Für Rosmarin konnte außerdem gezeigt werden, dass es eine antiseptische Wirkung haben kann. Diese Eigenschaft kann im Falle bakterieller Infektionen dazu beitragen, Keime besser abzuwehren. Zusätzlich gibt es Daten, die zeigen, dass Rosmarin entzündungshemmend und krampflösend auf den Unterleib wirkt. Bei Muskel- und Gelenkschmerzen kann das Einreiben mit Rosmarinöl eine wohltuende Wirkung haben.
Rosmarin durchblutet die feinen Kapillaren im Gehirn und bringt dadurch mehr Sauerstoff ins Gehirn. Früher trugen Studenten daher vor Prüfungen einen Rosmarinzweig hinterm Ohr. Wer ganz sichergehen wollte, machte sich einen Rosmarinkranz.
Dieser, sicher hilfreiche, Brauch ist verschwunden. Schade. Vermutlich brauchen die Studenten keinen Rosmarin mehr, steht ja alles im Handy.
Gänseblümchen
Das Gänseblümchen gehört frisch in jeden entschlackenden, blutreinigenden Frühjahrssalat – und zwar Blätter und Blüten gleichermaßen. Das Pflänzchen blüht von Januar bis Dezember.
Es lohnt sich, einen Vorrat an Blüten zu trocknen.
Die Wirkstoffe Inulin, Saponin, Gerb- und Bitterstoffe sowie ätherisches Öl sind verdauungsanregend, harn- und schweißtreibend.

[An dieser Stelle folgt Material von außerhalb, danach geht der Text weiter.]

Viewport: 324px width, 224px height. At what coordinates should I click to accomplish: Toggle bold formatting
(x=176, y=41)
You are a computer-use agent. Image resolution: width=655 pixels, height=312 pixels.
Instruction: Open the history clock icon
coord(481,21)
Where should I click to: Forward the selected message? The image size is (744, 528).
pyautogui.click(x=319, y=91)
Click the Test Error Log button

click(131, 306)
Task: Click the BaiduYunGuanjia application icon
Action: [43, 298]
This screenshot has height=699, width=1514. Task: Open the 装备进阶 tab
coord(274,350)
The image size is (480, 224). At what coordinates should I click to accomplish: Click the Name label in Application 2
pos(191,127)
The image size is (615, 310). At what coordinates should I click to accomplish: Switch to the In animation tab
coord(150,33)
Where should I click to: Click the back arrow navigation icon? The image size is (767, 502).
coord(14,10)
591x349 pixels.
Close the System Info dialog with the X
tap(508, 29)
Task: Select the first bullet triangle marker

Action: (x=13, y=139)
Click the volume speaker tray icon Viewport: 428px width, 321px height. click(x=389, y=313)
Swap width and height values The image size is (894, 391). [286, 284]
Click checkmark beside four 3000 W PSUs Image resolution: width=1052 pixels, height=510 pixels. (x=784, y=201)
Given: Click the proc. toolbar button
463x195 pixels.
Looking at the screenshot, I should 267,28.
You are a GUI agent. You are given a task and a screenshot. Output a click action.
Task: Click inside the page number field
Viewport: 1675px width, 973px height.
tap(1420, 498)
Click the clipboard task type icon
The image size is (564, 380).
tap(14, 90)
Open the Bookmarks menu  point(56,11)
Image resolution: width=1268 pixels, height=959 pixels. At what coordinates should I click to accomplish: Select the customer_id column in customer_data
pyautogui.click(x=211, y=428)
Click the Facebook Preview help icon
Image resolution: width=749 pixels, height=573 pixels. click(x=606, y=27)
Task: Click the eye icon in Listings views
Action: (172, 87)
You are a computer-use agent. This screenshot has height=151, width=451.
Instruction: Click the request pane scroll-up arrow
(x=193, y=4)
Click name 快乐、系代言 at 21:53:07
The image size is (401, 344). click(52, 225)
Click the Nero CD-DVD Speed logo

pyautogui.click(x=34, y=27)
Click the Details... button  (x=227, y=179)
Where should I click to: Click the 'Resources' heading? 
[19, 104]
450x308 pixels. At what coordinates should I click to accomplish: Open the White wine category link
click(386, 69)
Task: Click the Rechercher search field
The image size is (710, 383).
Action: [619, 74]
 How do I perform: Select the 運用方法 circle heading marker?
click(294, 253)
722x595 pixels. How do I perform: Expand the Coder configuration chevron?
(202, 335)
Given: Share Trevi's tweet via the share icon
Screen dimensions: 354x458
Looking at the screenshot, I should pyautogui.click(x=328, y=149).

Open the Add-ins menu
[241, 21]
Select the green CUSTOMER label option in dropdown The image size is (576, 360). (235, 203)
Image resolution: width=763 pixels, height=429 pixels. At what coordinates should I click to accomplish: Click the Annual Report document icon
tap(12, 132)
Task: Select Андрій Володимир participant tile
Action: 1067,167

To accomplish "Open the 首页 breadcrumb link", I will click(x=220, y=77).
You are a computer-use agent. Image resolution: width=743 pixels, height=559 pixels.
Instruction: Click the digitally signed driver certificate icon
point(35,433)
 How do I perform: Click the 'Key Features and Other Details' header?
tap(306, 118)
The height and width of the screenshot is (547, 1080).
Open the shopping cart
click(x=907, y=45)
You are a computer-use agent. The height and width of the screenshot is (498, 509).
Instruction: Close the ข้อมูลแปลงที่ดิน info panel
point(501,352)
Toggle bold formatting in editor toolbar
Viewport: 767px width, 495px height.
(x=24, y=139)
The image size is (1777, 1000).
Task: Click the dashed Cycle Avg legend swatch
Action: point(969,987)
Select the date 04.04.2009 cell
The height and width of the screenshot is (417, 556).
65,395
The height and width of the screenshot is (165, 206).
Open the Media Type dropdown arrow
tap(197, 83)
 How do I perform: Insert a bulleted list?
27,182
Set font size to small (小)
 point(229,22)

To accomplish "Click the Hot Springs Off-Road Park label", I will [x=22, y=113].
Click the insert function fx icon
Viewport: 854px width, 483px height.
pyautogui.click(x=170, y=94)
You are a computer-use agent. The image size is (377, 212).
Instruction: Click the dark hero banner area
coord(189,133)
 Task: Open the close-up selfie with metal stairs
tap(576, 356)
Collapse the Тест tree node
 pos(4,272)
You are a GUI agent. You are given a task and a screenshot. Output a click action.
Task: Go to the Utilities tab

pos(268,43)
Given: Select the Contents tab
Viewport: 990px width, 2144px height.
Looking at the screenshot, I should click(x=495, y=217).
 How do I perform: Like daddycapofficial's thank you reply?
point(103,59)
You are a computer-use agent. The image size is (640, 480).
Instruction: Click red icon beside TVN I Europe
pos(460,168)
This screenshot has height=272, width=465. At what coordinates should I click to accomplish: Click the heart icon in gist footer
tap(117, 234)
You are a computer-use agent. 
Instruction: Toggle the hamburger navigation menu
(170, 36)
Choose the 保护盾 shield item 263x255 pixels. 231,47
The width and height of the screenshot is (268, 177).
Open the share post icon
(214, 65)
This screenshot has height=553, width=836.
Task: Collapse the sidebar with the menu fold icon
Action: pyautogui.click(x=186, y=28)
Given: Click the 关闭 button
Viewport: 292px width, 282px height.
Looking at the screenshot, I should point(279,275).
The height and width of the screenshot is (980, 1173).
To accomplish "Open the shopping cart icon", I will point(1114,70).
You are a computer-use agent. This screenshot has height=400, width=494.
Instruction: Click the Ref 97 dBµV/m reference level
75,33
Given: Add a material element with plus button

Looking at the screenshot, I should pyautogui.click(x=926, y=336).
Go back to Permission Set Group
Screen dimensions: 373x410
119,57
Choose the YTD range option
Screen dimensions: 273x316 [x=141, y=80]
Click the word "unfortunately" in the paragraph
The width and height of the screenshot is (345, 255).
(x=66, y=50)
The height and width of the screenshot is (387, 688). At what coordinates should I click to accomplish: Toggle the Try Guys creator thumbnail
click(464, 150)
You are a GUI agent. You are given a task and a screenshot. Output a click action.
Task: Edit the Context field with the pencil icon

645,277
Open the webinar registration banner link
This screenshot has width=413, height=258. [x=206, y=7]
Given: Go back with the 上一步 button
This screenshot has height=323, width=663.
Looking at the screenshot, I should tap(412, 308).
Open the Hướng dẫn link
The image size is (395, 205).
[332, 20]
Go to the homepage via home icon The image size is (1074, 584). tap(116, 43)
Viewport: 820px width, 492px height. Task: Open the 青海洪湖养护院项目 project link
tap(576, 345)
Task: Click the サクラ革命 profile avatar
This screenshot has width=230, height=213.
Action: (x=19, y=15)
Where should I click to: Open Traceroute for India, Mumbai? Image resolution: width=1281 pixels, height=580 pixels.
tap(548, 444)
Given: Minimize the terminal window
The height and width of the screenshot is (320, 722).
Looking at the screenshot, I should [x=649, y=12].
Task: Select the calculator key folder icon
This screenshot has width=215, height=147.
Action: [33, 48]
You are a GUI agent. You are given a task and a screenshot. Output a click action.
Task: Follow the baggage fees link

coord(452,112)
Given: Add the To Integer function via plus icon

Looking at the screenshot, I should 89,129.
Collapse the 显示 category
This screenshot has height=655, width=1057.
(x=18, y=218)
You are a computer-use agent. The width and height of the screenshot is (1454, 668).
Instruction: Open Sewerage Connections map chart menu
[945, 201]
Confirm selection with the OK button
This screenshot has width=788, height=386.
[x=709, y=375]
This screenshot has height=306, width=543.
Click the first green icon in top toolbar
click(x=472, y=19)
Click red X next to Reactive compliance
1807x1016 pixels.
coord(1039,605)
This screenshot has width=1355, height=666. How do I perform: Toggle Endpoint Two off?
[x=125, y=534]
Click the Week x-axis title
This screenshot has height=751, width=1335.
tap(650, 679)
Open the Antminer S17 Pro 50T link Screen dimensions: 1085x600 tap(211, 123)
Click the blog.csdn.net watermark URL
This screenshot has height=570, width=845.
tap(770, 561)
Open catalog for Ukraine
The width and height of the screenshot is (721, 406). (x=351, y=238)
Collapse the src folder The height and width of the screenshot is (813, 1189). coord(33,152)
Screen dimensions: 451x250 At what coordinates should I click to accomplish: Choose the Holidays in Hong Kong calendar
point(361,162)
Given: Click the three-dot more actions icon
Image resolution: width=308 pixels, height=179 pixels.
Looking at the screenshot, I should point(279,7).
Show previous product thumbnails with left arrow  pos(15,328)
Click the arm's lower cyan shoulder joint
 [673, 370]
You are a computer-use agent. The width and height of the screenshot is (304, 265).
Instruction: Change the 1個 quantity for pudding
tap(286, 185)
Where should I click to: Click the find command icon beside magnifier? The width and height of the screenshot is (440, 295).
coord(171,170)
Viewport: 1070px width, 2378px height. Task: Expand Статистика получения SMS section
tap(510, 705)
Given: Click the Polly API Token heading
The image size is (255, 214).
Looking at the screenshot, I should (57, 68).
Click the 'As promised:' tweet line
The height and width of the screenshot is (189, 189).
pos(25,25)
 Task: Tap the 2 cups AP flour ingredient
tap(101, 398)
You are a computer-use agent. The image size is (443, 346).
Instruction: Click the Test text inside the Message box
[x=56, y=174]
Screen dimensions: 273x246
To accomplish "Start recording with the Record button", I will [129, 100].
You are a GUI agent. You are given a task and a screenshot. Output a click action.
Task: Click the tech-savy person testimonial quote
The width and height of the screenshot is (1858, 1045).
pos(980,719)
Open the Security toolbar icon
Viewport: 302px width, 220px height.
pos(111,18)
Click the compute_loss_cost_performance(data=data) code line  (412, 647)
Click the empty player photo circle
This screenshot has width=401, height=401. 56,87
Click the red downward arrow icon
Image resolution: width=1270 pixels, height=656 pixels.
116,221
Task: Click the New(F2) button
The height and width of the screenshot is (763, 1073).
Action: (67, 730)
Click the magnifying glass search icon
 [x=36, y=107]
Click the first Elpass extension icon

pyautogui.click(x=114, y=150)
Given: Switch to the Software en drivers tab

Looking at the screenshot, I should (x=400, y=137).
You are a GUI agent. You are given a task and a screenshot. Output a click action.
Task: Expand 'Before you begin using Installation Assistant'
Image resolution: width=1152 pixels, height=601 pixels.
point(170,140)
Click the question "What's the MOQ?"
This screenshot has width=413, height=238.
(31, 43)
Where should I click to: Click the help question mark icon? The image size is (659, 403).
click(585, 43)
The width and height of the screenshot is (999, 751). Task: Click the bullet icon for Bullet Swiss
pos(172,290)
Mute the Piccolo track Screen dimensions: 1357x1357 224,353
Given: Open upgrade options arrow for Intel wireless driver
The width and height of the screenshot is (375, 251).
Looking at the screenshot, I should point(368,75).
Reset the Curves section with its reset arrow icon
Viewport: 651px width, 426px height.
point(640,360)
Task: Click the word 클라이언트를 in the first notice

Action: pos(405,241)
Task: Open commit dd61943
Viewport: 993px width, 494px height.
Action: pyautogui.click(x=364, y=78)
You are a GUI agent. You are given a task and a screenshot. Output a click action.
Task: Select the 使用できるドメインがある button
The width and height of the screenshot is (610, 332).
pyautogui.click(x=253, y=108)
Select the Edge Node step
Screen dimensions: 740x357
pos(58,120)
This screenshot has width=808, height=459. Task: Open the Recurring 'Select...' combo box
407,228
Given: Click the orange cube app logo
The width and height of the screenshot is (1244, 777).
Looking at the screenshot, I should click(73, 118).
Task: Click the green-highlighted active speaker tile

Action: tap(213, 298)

Bei juckenden oder entzündlichen Hautleiden kann ein Gänseblümchenbrei auf die betreffende Hautstelle aufgetragen werden.
Und natürlich ist ein Tee oder Aufguss zur allgemein reinigenden Wirkung immer sehr zu empfehlen.
Gänseblümchen also nicht nur als Kränzchen ins Haar stecken, sondern einfach auch mal in den Mund. Ihre wertvollen Bitterstoffe kurbeln den Stoffwechsel an und sind eine absolute Bereicherung für den Frühlingsalat.
Dies war ein kleiner Spaziergang durchs Grüne mit dem Blick auf Gesundes am Wegesrand. Traut euch, sammelt, erntet, trocknet. Alles ist ein Geschenk der Natur und wird euch helfen, dankbar das Schöne mit dem Nützlichen zu verbinden.